▶ Exercise prompt
Copy out precisely the lines of the material that follows, beginning with the line containing "Where should I click to: Click the plus" and ending with its last line; exclude pictures.

▶ Data shown
"""

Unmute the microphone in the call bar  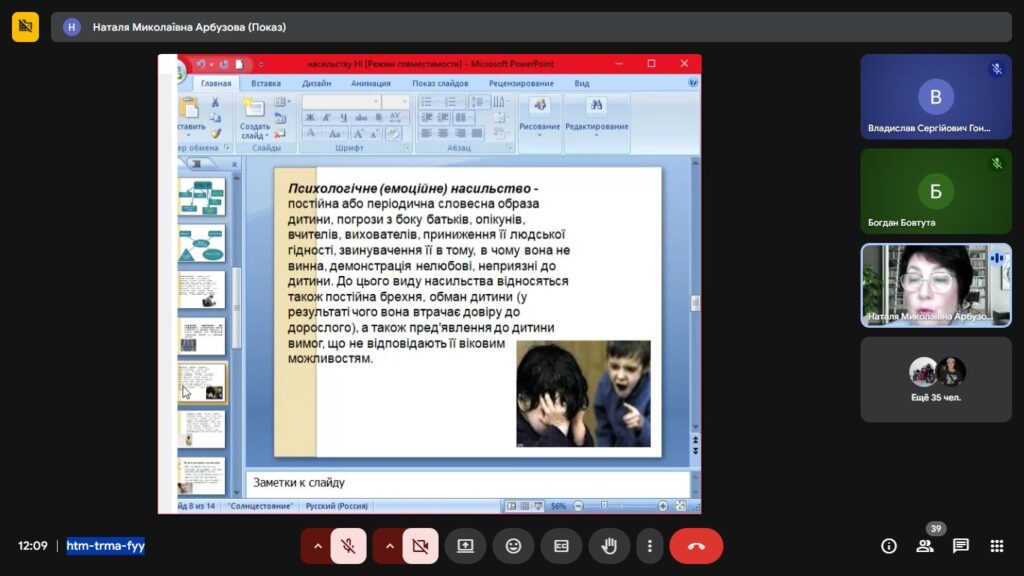348,546
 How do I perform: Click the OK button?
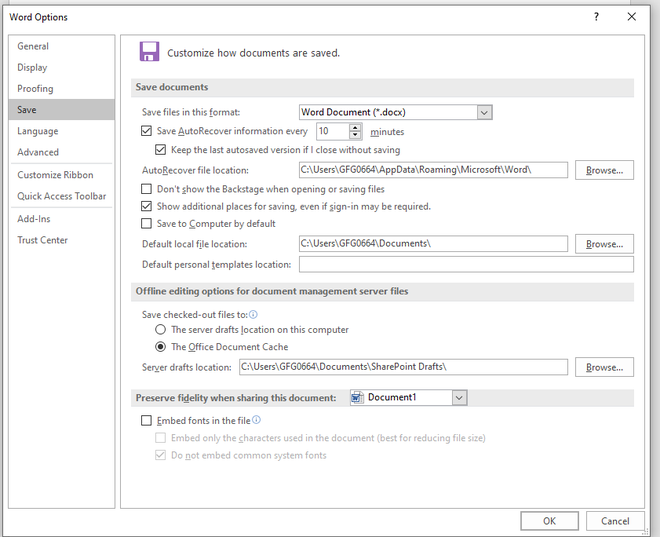point(549,521)
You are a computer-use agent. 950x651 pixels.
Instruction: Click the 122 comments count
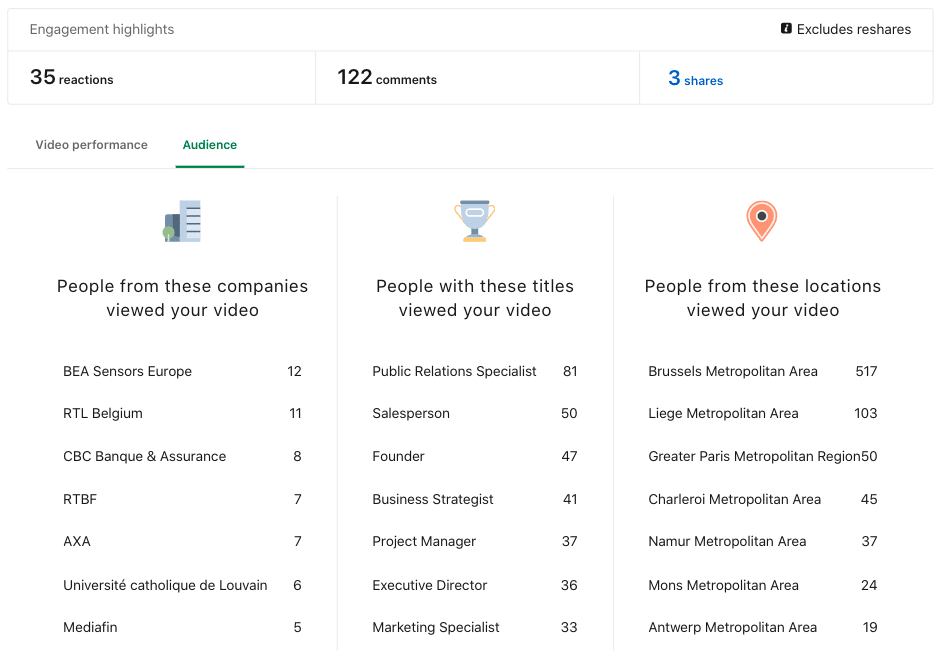[x=387, y=78]
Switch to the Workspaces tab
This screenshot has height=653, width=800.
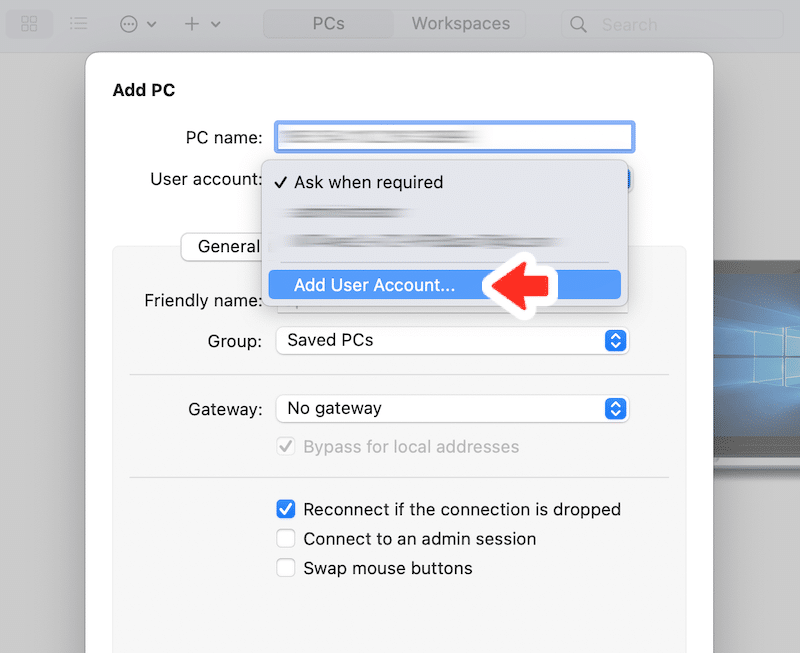(x=461, y=23)
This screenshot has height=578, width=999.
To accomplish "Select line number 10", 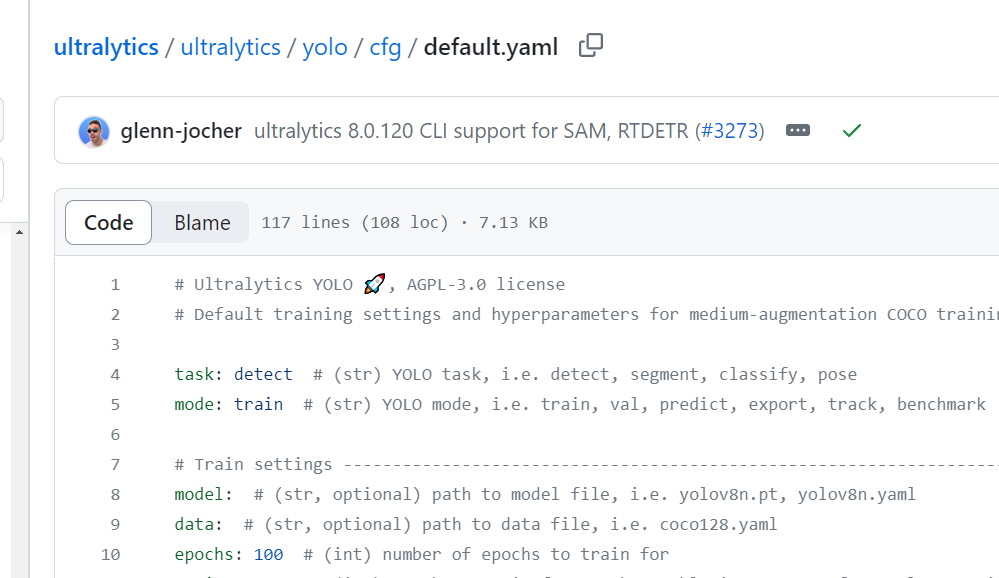I will pyautogui.click(x=110, y=554).
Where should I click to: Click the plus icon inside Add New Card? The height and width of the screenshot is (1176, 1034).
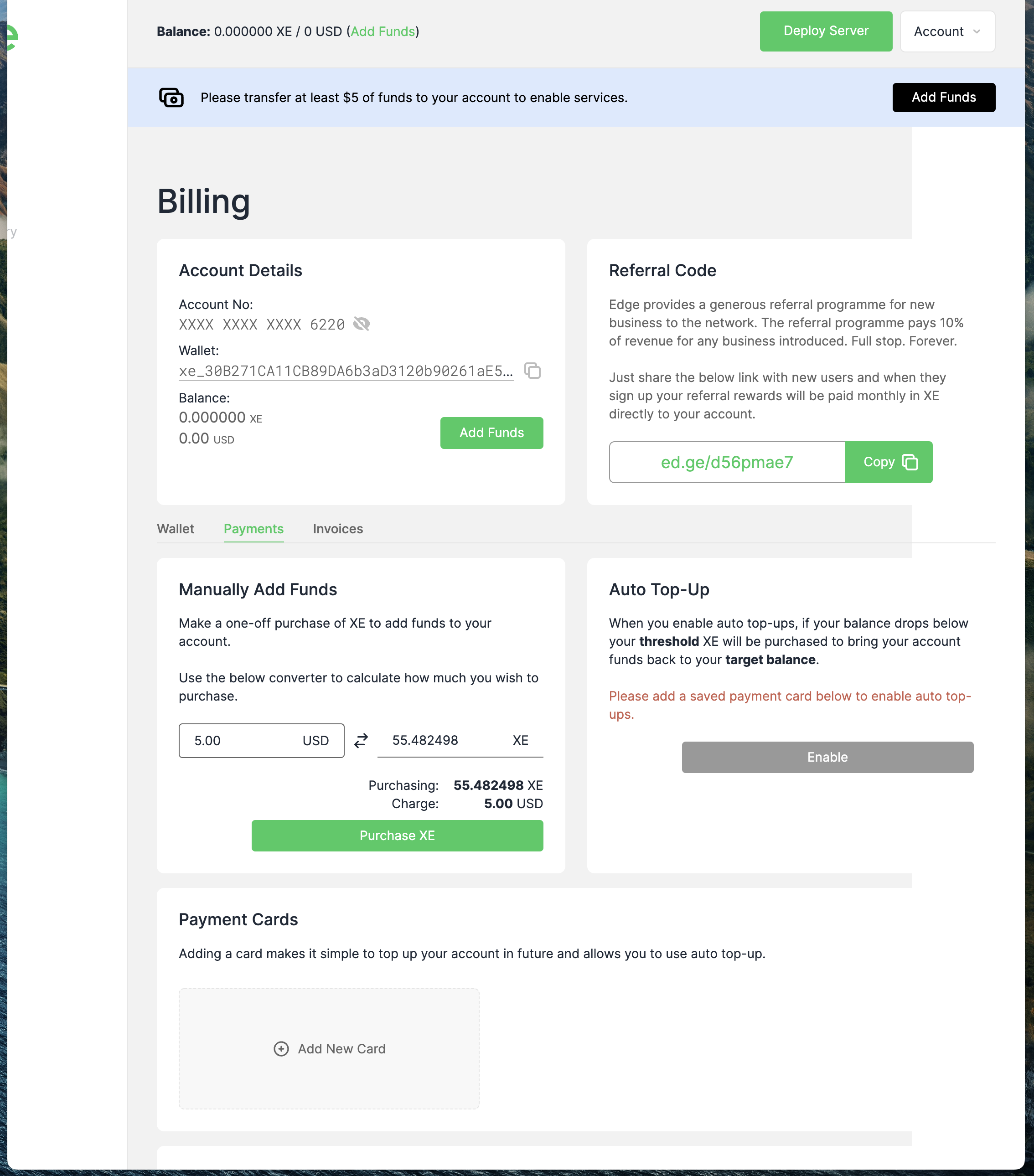[x=281, y=1049]
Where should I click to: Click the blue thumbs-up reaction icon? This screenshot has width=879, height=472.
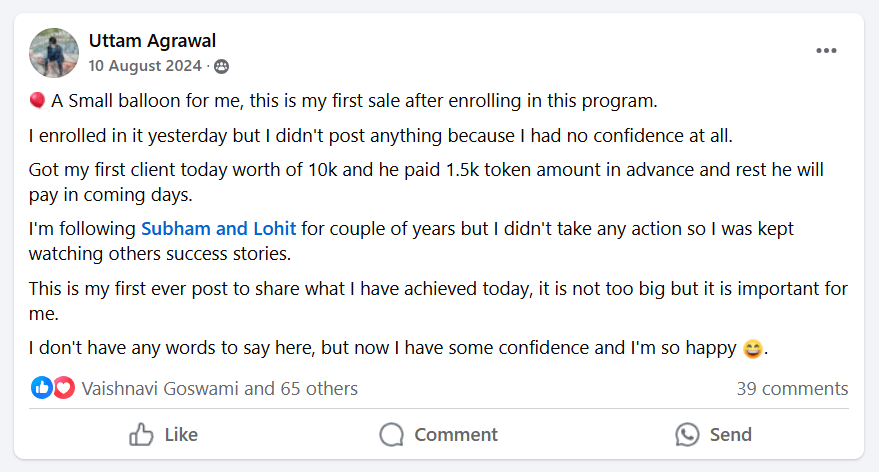tap(41, 388)
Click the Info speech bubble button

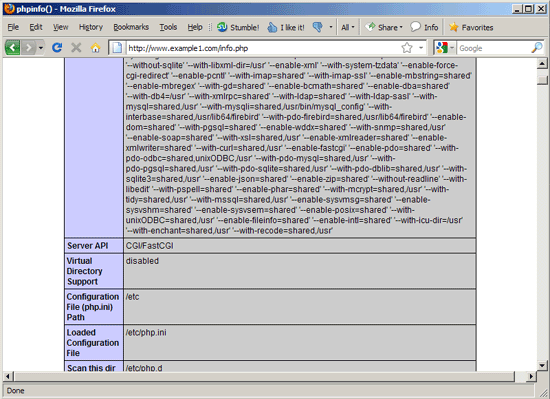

"""

▶ Task answer
Where should I click to: Click the plus icon inside Add New Card? The height and width of the screenshot is (1176, 1034).
[x=281, y=1049]
Where should I click to: Click the blue thumbs-up reaction icon? This screenshot has width=879, height=472.
tap(41, 388)
Click the Info speech bubble button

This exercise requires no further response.